== Input ==
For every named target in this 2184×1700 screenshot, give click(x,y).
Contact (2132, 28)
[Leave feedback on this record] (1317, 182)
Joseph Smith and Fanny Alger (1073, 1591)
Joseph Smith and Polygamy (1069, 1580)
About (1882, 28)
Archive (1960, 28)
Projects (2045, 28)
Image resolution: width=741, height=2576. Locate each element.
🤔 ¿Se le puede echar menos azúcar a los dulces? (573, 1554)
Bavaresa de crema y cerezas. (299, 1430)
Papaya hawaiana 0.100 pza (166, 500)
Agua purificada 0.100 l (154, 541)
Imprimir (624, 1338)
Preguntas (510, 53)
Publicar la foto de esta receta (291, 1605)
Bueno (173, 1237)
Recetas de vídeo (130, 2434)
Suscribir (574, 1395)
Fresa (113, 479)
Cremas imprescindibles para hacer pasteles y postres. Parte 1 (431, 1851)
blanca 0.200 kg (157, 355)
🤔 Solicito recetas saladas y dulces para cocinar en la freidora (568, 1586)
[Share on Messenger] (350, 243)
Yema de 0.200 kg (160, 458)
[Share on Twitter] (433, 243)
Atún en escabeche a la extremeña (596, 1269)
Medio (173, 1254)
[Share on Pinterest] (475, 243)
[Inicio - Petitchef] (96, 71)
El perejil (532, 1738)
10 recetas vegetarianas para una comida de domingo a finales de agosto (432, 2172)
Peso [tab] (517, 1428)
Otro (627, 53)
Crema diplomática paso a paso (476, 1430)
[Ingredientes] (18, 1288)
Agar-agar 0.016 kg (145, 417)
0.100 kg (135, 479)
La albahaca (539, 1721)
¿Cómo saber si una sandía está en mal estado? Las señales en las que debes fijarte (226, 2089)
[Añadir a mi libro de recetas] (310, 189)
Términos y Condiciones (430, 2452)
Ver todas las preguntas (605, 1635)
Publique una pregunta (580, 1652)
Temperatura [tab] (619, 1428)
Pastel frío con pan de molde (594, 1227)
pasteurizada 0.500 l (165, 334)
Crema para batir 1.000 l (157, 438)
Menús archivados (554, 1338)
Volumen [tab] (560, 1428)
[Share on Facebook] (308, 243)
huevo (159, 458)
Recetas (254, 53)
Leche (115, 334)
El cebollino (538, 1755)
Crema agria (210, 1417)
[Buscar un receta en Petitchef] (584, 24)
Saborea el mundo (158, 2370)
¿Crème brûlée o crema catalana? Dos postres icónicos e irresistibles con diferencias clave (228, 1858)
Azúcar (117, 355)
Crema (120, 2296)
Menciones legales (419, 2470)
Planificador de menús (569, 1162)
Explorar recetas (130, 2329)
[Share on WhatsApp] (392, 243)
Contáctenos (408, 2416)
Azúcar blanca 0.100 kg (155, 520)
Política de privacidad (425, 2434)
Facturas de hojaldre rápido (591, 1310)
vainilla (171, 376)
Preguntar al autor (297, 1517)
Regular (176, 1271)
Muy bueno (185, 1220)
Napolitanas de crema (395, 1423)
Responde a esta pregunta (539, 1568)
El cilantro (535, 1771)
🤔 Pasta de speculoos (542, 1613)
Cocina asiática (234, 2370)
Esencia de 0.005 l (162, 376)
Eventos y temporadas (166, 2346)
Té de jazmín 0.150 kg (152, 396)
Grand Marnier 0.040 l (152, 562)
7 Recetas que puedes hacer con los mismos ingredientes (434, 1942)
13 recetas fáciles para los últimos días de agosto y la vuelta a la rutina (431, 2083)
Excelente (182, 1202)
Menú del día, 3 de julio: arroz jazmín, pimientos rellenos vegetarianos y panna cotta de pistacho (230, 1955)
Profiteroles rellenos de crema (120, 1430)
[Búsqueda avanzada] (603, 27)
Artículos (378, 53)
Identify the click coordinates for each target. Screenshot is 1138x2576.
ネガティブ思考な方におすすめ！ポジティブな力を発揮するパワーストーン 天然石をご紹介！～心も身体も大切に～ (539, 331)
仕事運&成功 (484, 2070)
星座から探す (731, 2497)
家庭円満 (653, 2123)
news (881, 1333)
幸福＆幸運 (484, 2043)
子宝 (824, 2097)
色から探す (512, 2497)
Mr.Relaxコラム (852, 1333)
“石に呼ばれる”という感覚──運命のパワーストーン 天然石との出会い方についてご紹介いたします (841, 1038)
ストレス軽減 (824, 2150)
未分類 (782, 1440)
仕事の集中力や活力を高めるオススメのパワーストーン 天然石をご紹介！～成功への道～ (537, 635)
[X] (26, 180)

== Problem details ==
Pull out all lines containing the word "each" from the entries above.

== Reply to the exercise ==
Image resolution: width=741, height=2576. Locate each element.
Identify the click coordinates for each target. Screenshot is 1138x2576.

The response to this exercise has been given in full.